Thursday, February 25, 2010

Burgess Bird Book for Children

 
 Little & Brown published the Burgess Bird Book for Children in October 1919. Burgess had run the individual stories comprising it earlier that year as part of his Bedtime Stories newspaper series, but these were written with the final work in mind. Here is the full text. 

 It was Burgess's first real natural history book, with realistic illustrations by the greatest bird artist of the era, Louis Agassiz Fuertes. (Cady, while a great illustrator, was not a naturalist--note that he depicts Yank Yank as a red-breasted nuthatch, not a white-breasted nuthatch, above).

   

 Burgess's friend, William Hornaday, wrote a stunningly positive review. (I think Hornaday was the original inspiration for the project but I need to re-find the citation).  
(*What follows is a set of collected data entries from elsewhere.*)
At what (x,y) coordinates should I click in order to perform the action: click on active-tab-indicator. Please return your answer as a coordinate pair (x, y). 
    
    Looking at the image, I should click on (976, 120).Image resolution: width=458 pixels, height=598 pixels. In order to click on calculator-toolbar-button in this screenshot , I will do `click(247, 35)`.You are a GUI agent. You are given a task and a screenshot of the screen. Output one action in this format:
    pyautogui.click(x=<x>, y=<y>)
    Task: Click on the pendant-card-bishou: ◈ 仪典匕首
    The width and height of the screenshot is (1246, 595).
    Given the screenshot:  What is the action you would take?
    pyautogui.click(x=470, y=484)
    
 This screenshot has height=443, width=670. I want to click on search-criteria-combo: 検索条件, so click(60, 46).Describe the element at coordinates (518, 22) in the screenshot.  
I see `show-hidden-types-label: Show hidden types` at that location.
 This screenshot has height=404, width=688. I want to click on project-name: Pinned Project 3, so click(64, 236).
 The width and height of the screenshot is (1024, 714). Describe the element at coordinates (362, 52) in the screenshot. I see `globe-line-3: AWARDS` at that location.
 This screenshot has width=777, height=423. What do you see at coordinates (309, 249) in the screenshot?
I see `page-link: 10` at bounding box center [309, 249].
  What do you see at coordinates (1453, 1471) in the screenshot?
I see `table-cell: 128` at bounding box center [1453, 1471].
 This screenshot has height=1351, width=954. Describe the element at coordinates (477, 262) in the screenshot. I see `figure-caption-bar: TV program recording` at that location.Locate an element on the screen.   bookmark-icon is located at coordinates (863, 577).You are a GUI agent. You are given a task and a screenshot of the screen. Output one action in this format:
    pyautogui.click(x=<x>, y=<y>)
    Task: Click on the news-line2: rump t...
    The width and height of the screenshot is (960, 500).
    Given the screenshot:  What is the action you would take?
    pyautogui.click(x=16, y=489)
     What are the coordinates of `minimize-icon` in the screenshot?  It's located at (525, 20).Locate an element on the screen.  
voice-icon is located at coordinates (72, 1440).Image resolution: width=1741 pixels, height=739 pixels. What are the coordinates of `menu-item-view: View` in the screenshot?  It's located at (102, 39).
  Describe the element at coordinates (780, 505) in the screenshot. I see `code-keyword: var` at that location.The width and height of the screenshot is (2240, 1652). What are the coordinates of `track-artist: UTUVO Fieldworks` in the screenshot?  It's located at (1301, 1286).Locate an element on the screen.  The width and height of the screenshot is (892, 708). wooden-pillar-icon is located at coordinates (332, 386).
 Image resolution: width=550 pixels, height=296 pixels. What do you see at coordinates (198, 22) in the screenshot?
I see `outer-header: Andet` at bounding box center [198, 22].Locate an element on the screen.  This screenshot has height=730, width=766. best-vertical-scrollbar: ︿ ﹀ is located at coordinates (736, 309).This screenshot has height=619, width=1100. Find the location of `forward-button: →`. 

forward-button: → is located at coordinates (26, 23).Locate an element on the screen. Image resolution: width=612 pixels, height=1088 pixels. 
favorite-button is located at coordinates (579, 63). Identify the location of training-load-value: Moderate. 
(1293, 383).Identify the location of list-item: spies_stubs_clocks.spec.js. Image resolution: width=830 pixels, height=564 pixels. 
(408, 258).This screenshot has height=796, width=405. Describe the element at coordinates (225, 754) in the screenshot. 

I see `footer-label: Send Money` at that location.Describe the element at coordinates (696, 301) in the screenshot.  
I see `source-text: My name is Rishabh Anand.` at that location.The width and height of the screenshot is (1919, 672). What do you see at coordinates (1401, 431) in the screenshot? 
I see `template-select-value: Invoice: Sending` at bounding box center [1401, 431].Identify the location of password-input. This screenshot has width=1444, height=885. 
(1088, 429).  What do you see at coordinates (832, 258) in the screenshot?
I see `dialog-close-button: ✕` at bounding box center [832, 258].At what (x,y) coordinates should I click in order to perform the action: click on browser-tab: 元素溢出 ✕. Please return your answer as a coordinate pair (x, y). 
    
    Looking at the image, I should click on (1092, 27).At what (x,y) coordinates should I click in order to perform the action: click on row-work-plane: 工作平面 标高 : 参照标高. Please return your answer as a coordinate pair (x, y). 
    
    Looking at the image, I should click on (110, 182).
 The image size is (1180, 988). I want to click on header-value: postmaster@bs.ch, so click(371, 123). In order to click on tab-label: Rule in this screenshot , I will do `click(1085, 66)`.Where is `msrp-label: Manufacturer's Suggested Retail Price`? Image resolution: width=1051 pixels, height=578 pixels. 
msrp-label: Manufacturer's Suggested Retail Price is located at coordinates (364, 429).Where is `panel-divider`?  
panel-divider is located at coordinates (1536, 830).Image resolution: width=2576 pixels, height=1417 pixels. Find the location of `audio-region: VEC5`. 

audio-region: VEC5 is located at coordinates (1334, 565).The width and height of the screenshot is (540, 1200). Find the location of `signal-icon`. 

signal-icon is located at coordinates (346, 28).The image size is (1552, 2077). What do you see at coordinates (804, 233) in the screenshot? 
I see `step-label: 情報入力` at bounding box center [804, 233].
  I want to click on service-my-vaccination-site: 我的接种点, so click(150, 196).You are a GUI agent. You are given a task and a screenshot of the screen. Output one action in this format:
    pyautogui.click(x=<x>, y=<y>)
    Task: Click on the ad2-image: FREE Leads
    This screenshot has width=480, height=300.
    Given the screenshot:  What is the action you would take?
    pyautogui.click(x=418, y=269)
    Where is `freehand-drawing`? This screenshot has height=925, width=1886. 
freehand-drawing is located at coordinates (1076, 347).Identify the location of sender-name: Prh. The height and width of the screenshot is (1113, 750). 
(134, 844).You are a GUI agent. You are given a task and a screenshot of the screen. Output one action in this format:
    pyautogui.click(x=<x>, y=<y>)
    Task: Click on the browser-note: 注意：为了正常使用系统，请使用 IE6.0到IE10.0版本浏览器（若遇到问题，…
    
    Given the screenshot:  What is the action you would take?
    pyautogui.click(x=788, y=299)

The book was a great success and inspired a series of similar books focused on animals, flowers, and the seashore. This was a book intended for younger readers. Burgess decided he wouldn't present facts about birds directly. Instead he would present the facts in the form of dialogues between Peter Rabbit (the stand-in for the curious child) and a variety of appropriate interlocutors, particularly Jenny Wren. Burgess would use this dialogue mode of presentation for his other natural history books and it would serve him well when he moved to radio in the 1920s. 

 [UPDATE: Burgess would publish a bird guide more suitable for adults in 1933, titled Birds You Should Know. This pre-dated Roger Tory Peterson's revolutionary field guide by one year.]